-------- QUELLENAUSZUG

Der Große Rote Fleck des Jupiter ist weniger statisch als gedacht: Der gigantische Wirbelsturm verändert schnell und häufig Form und Größe als würde er zittern, wie neue Aufnahmen des Hubble-Weltraumteleskops zeigen.

Wochenend-Magazin: Markus Brauer (mb)

In den Polarregionen des Riesenplaneten Jupiter toben Sturm-Karussells: Am Nordpol des Gasriesen umkreisen acht Wirbelstürme einen zentralen Sturm, am Südpol sind es fünf. Entsprechende Beobachtungen hatte die Jupitersonde „Juno“ der US-Raumfahrtbehörde Nasa vor einiger Zeit gemacht.

 

Die Atmosphäre des Gasriesen, die etwa ein Prozent seiner gesamten Masse ausmacht, rotiert in verschiedenen geografischen Breiten unterschiedlich schnell. Jupiter ist von einer dichten Wolkenhülle umgeben, in die wir von der Erde aus nicht weit hineinsehen können.

Künstlerische Darstellung der Nasa-Raumsonde „Juno“ am Jupiter.  Foto: Nasa/JPL

Auffälliger und langlebiger Sturm

Inmitten der Atmosphäre des Planeten befindet sich der Große Rote Fleck. Dabei handelt es sich um einen auffälligen und langlebigen Supersturm. Meteorologisch gesehen ist er ein Hochdrucksystem auf der Südhalbkugel des Gasriesen. Dieses System erzeugt einen Sturm, welcher der größte im Sonnensystem ist.

----------------
-------- DATENTEIL

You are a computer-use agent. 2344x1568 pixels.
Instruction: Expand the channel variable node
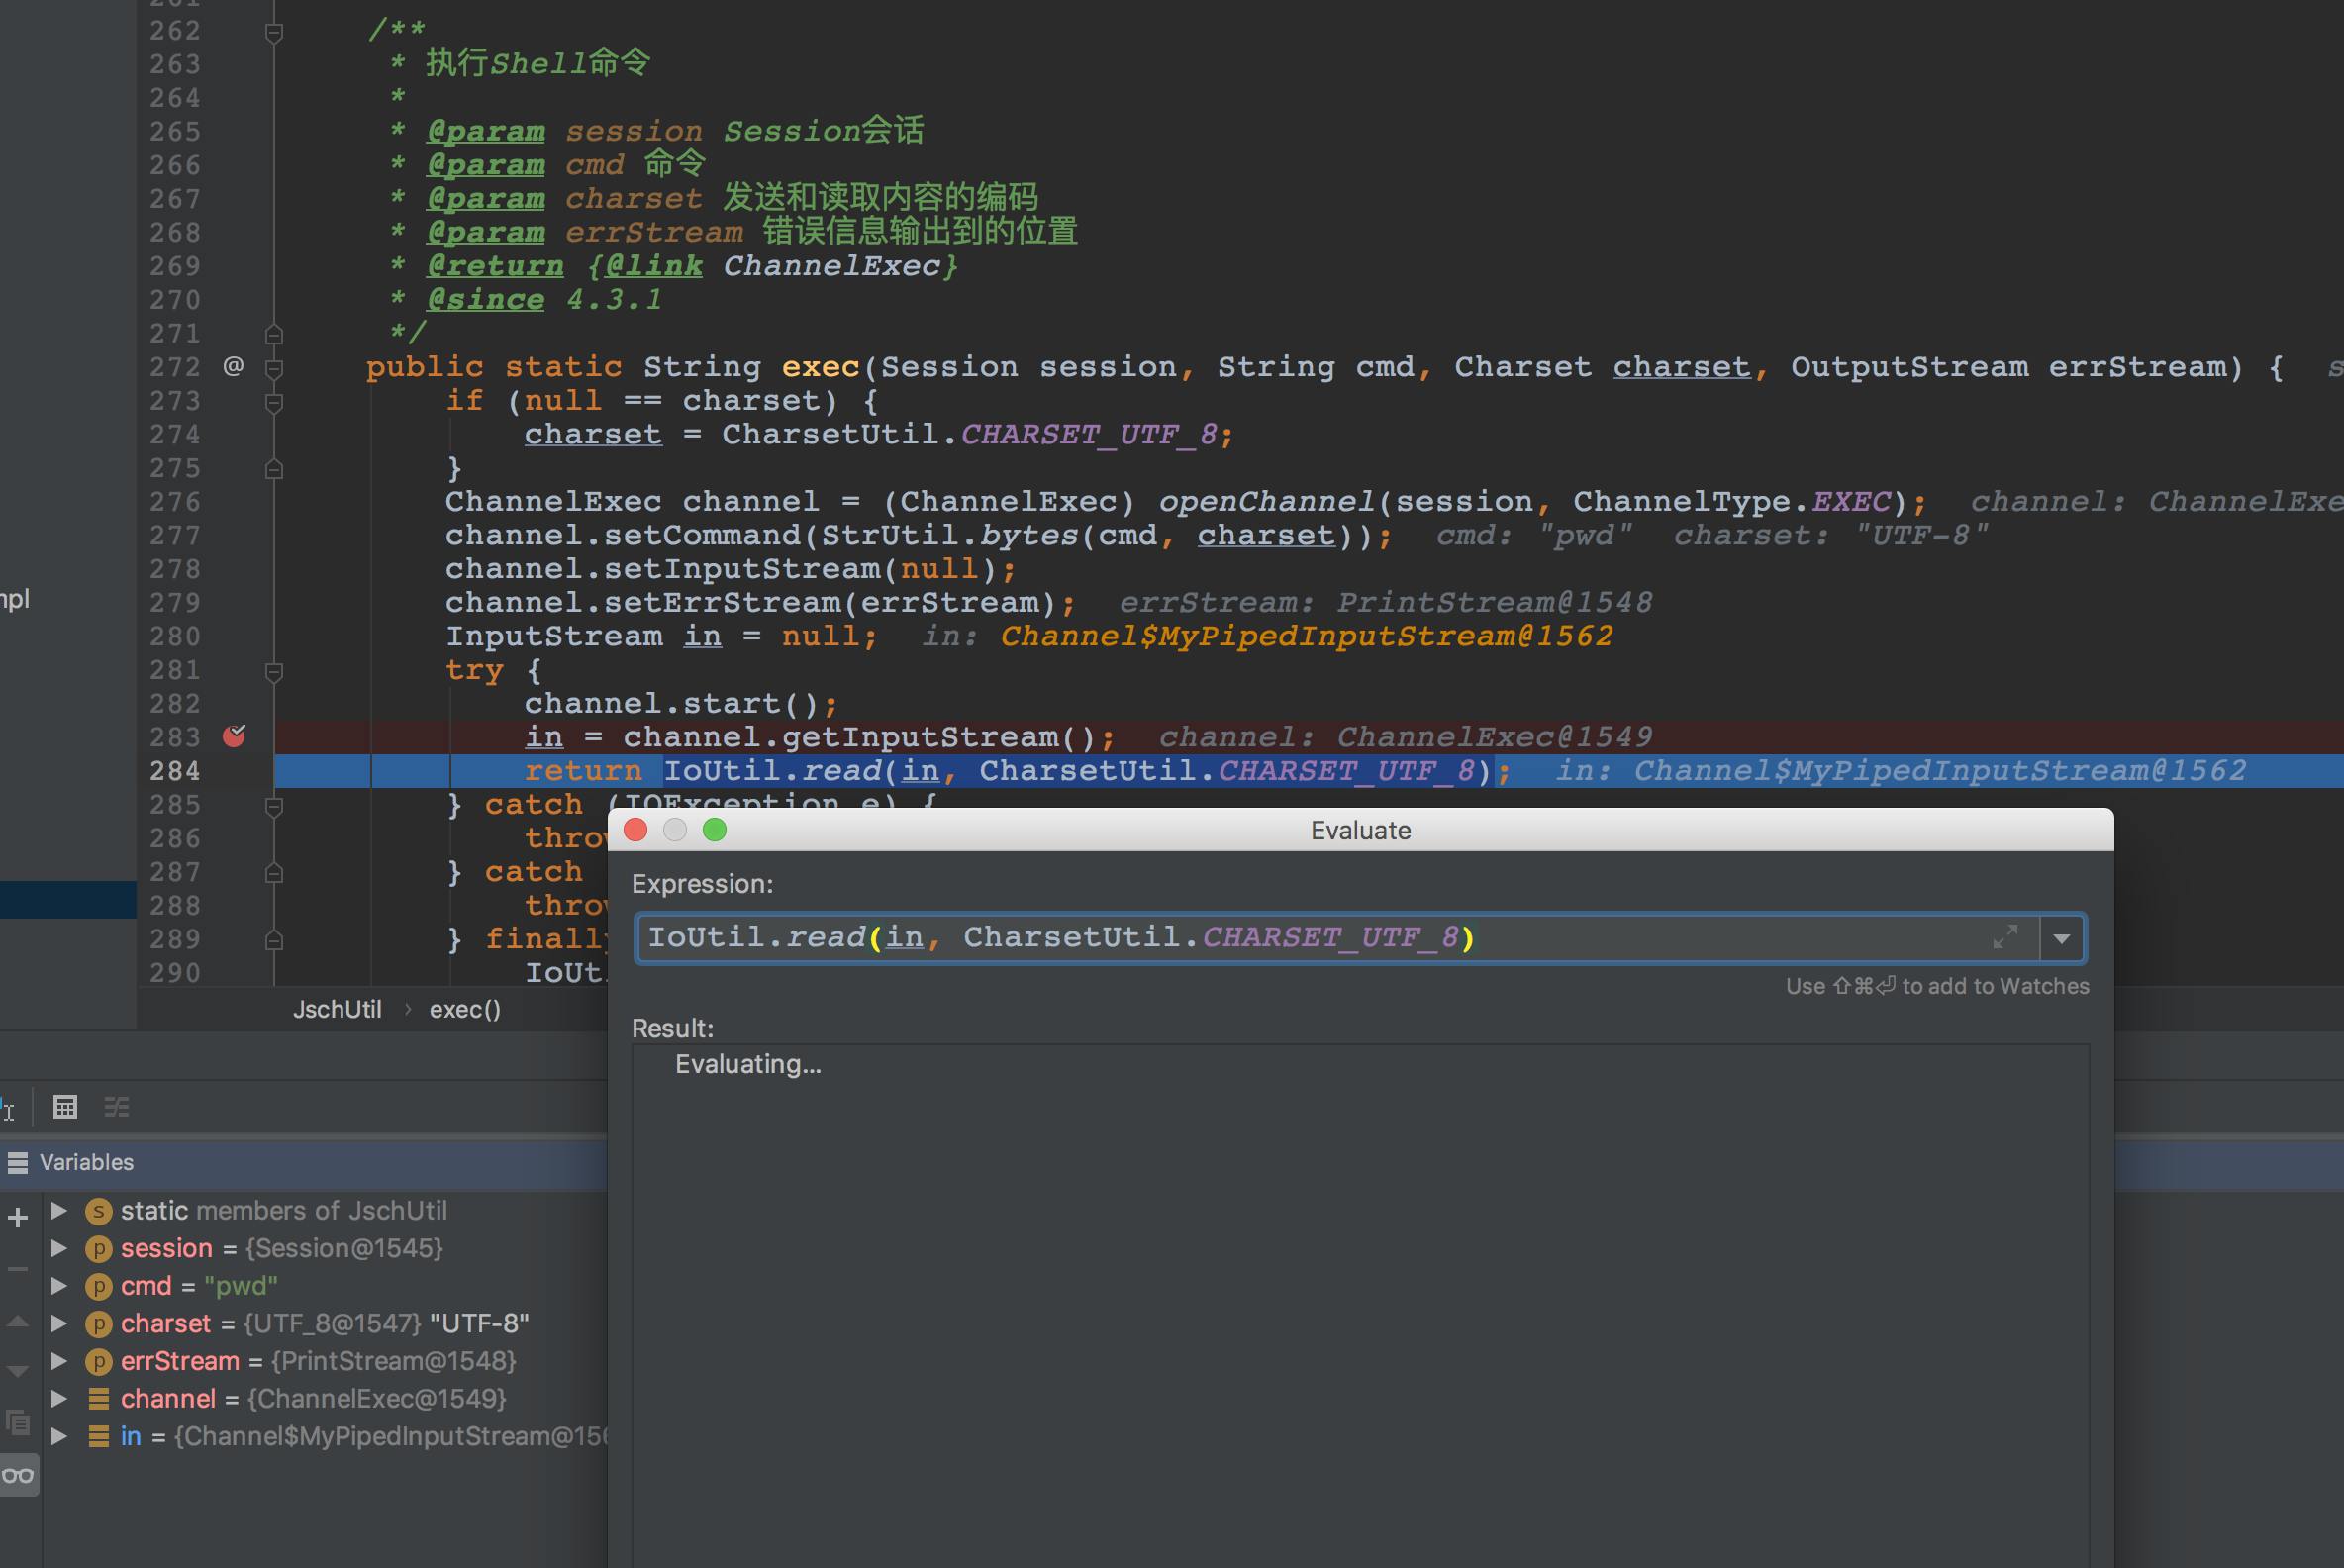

----------------

GESTELLTE AUFGABE ▸ Schreib den Text über den Großen Roten Fleck beginnend mit „Inmitten der Atmosphäre des“ und weiter bis „im Sonnensystem ist.“ noch einmal ab. Ersetze dabei „Supersturm“ durch „Riesensturm“.

ERLEDIGTE AUFGABE ▸
Inmitten der Atmosphäre des Planeten befindet sich der Große Rote Fleck. Dabei handelt es sich um einen auffälligen und langlebigen Riesensturm. Meteorologisch gesehen ist er ein Hochdrucksystem auf der Südhalbkugel des Gasriesen. Dieses System erzeugt einen Sturm, welcher der größte im Sonnensystem ist.